Verbraucher und Unternehmer im Webshop-Recht

Wer ist im Fernabsatzrecht Verbraucher, wer ist Unternehmer? Wem steht bei einem Einkauf in einem Webshop das Widerrufsrecht zu? Dieser Beitrag ist der erste Teil einer zweiteiligen Serie, die sich mit den Unterschieden zwischen B2C-Webshop und B2B-Webshop befasst.
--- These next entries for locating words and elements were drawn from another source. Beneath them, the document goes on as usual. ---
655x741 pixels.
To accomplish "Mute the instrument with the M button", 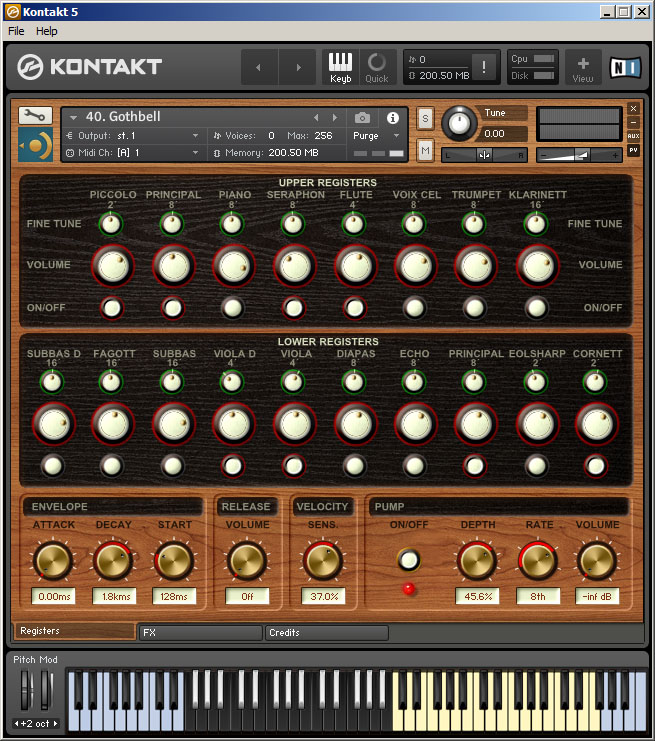I will [x=425, y=150].
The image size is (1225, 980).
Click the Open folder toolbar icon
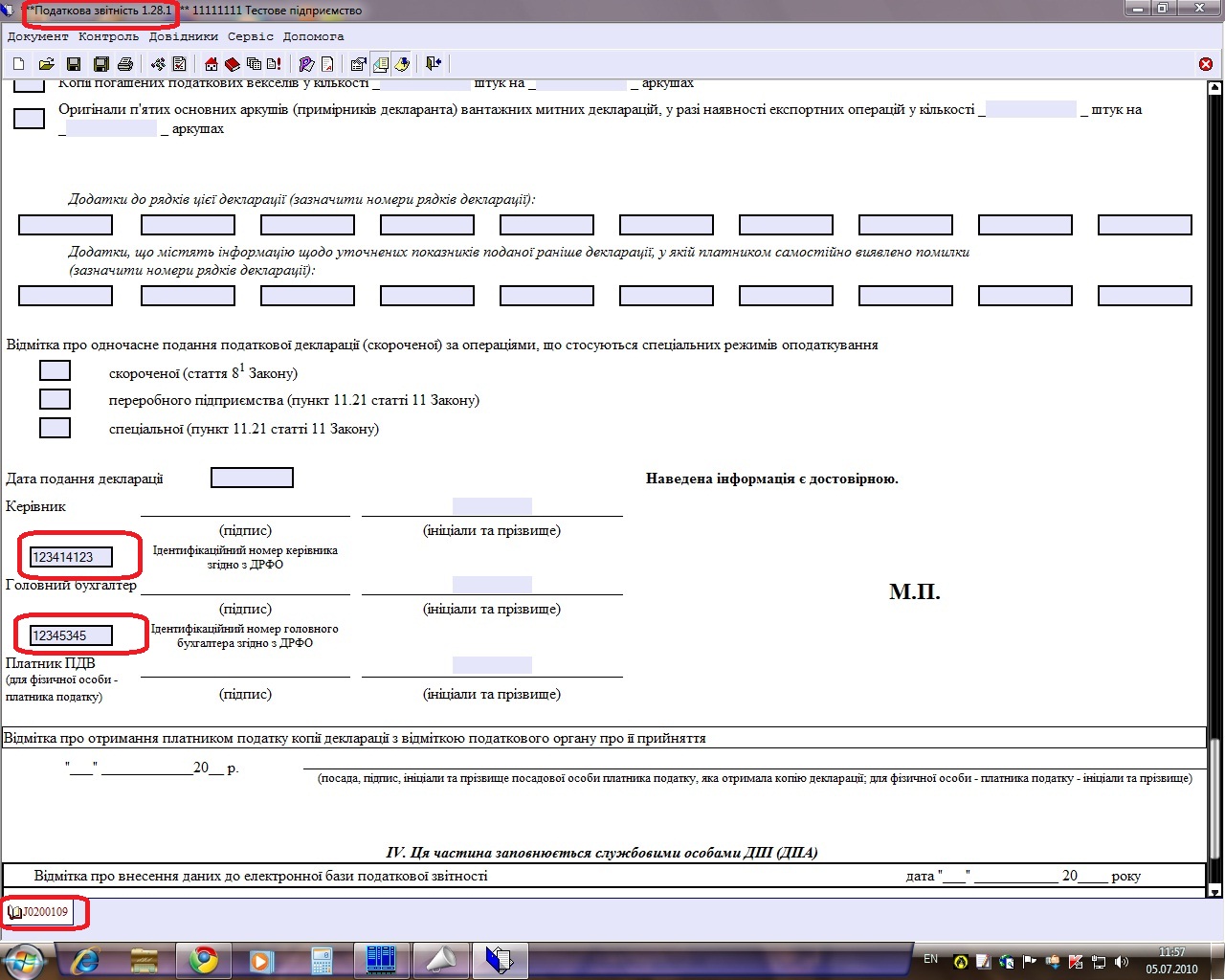tap(46, 64)
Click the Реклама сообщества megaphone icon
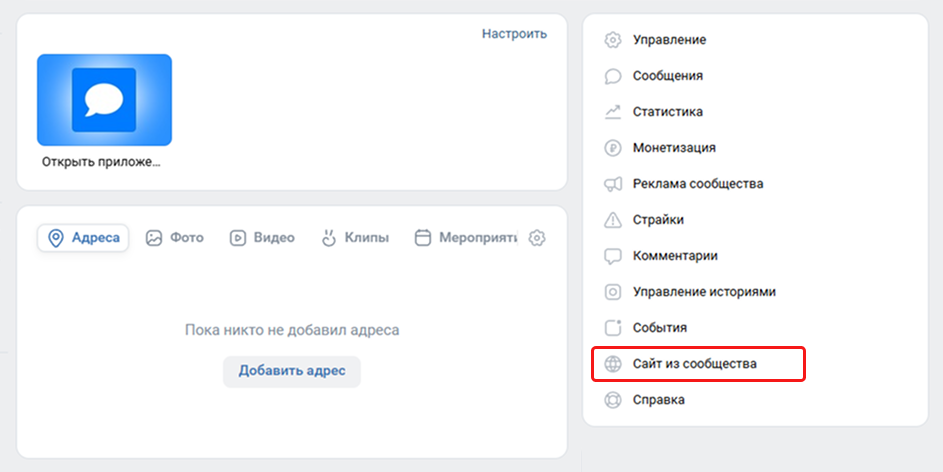The width and height of the screenshot is (943, 472). tap(613, 184)
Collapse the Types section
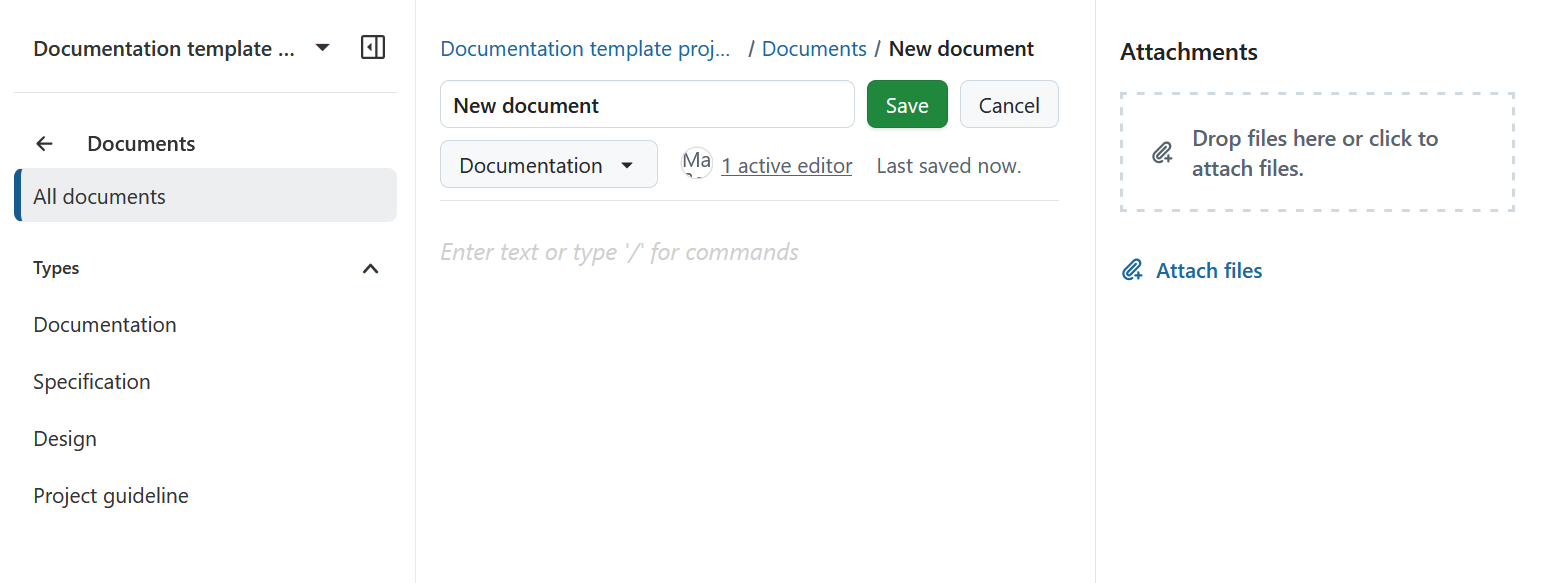This screenshot has height=583, width=1554. [370, 268]
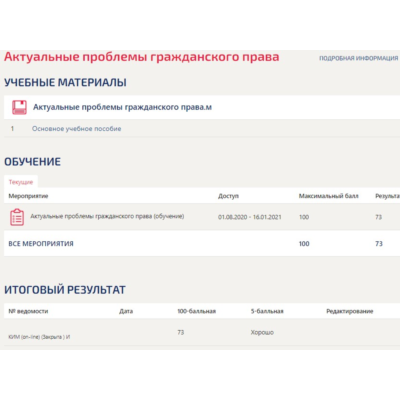Screen dimensions: 400x400
Task: Click the red book icon beside course material
Action: [19, 107]
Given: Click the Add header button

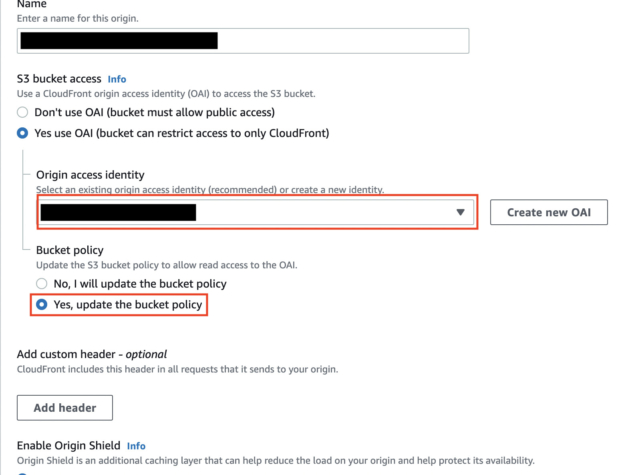Looking at the screenshot, I should click(65, 408).
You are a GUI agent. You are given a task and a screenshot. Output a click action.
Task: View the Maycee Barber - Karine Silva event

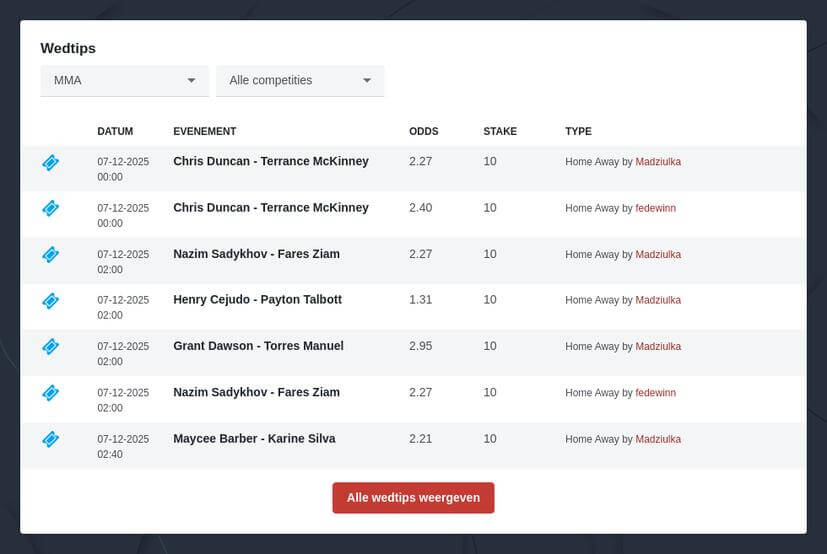(254, 438)
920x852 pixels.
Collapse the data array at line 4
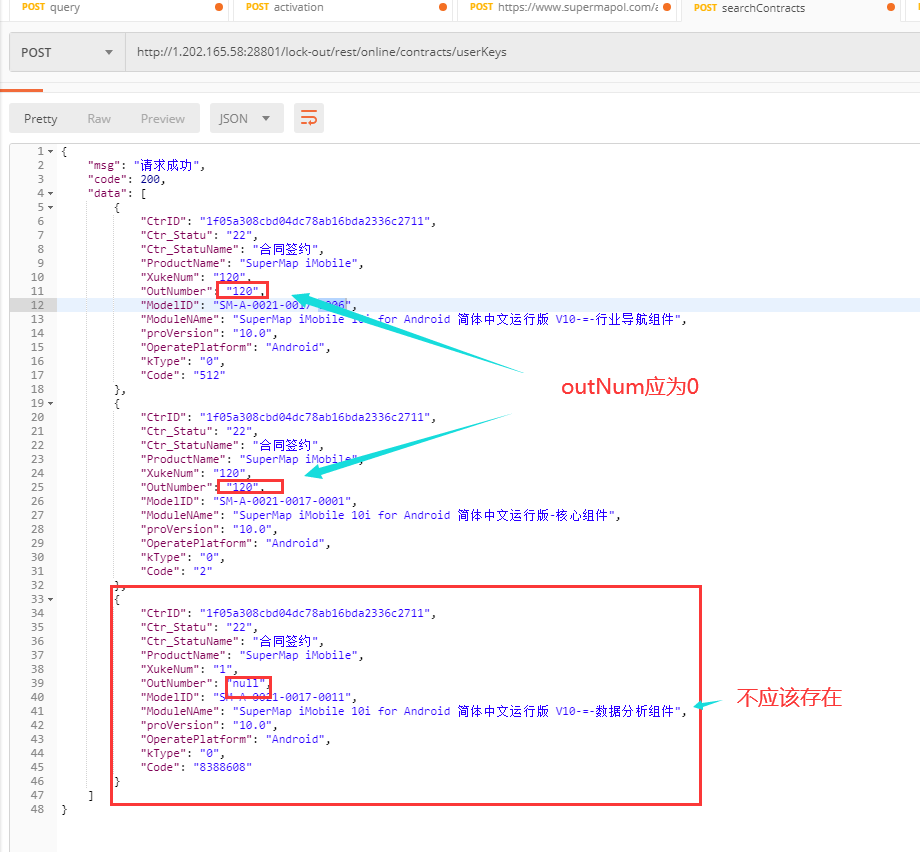51,193
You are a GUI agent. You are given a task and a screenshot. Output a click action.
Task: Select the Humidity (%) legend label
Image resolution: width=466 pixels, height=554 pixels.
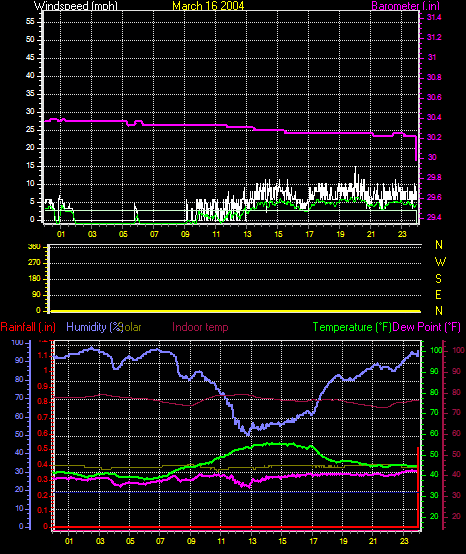[94, 327]
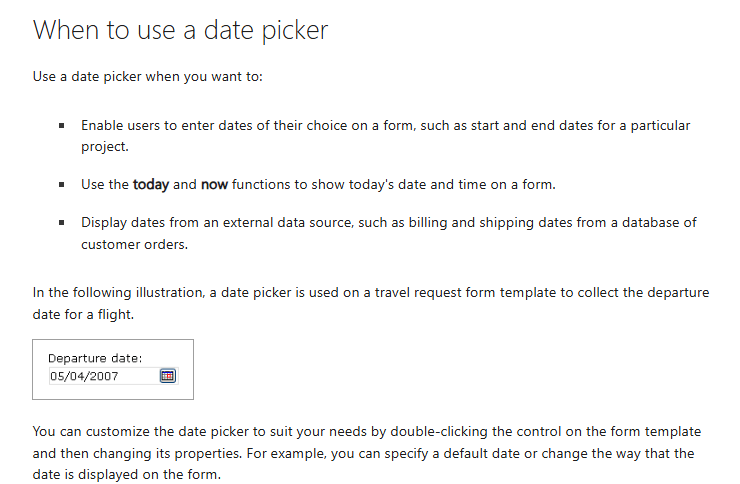Click the bullet marker before 'Enable users'
The image size is (740, 484).
pos(61,125)
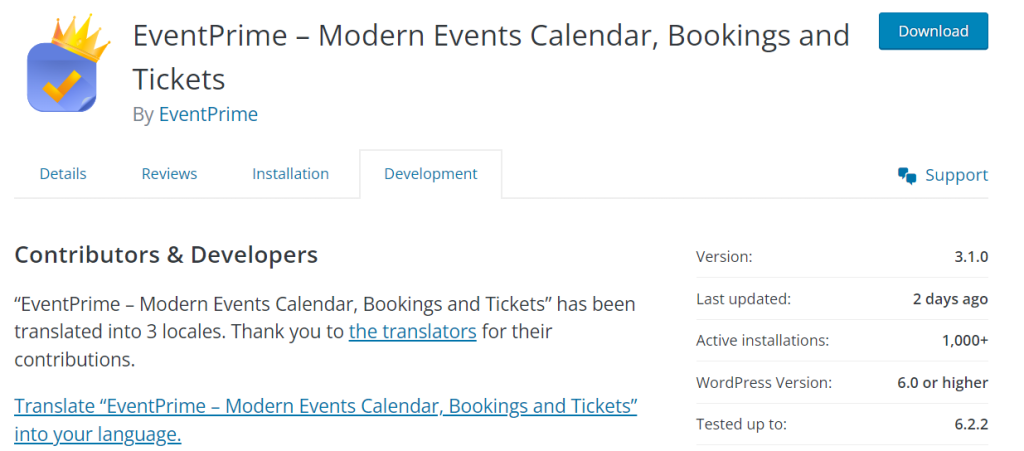Image resolution: width=1024 pixels, height=451 pixels.
Task: Click the Active installations 1,000+ value
Action: (964, 341)
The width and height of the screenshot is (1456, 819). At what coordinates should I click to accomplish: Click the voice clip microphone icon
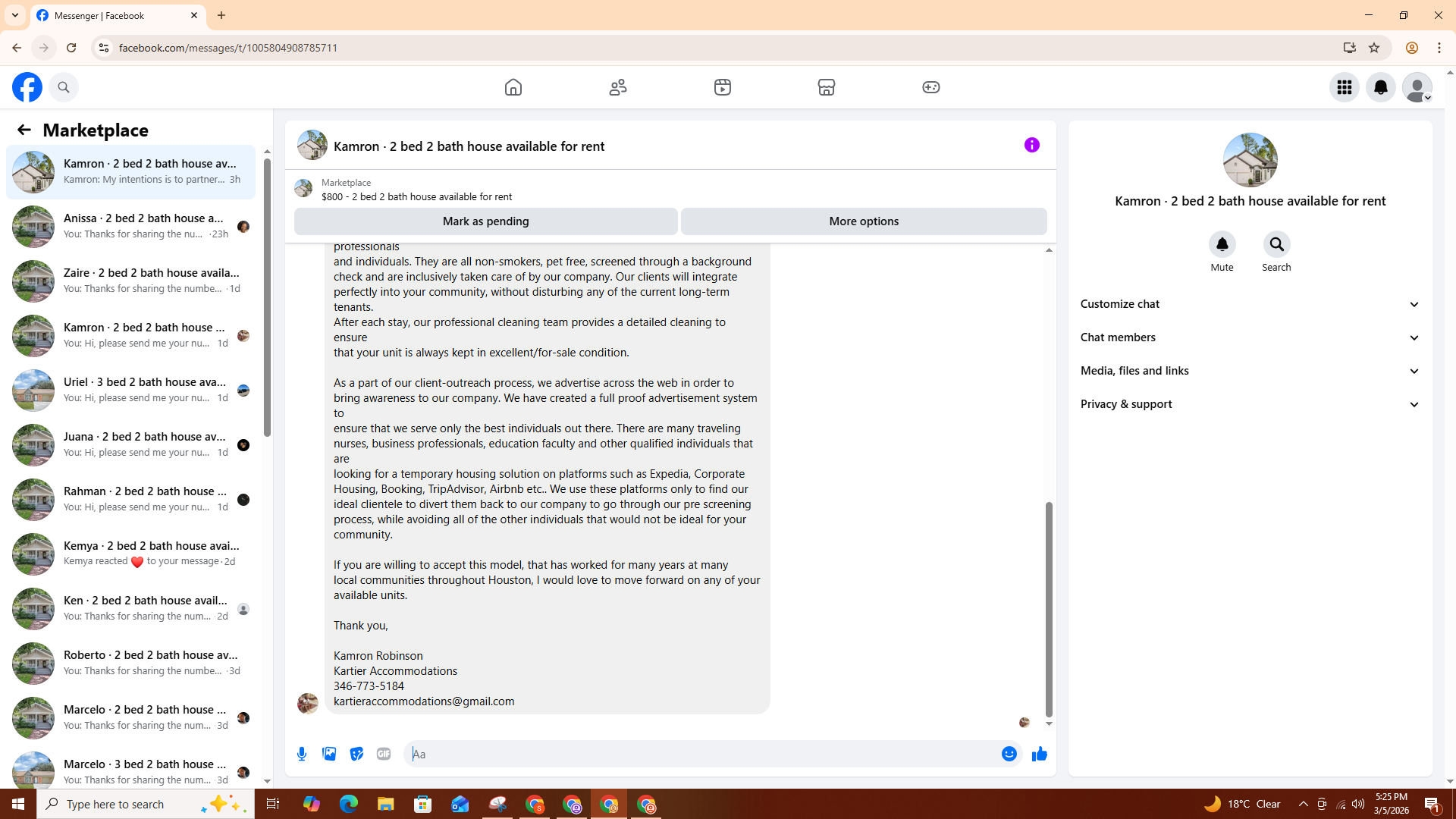302,754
Der zweite Teil befasst sich mit den Anforderungen an einen reinen B2B-Webshop, in dem nur Unternehmer einkaufen dürfen.

Verbraucher, Unternehmer und das Widerrufsrecht: Worum geht es?

Das Widerrufsrecht nach § 355 BGB ist der große Unterschied zwischen dem Einkauf im klassischen stationären Handel und dem Einkauf in einem Webshop.

Nach § 312g Abs. 1 BGB steht dieses Widerrufsrecht bei Fernabsatzverträgen – also Verträgen, die über einen Webshop geschlossen wurden – nur Verbrauchern zu.

Blick ins Gesetz

Wer also ist hiernach Verbraucher? Und wer ist es nicht?

§ 13 BGB lautet:

„Verbraucher ist jede natürliche Person, die ein Rechtsgeschäft zu Zwecken abschließt, die überwiegend weder ihrer gewerblichen noch ihrer selbständigen beruflichen Tätigkeit zugerechnet werden können.“

Der nachfolgende § 14 Abs. 1 BGB lautet:

„Unternehmer ist eine natürliche oder juristische Person oder eine rechtsfähige Personengesellschaft, die bei Abschluss eines Rechtsgeschäfts in Ausübung ihrer gewerblichen oder selbständigen beruflichen Tätigkeit handelt.“

Es gibt also entweder Verbraucher oder Unternehmer.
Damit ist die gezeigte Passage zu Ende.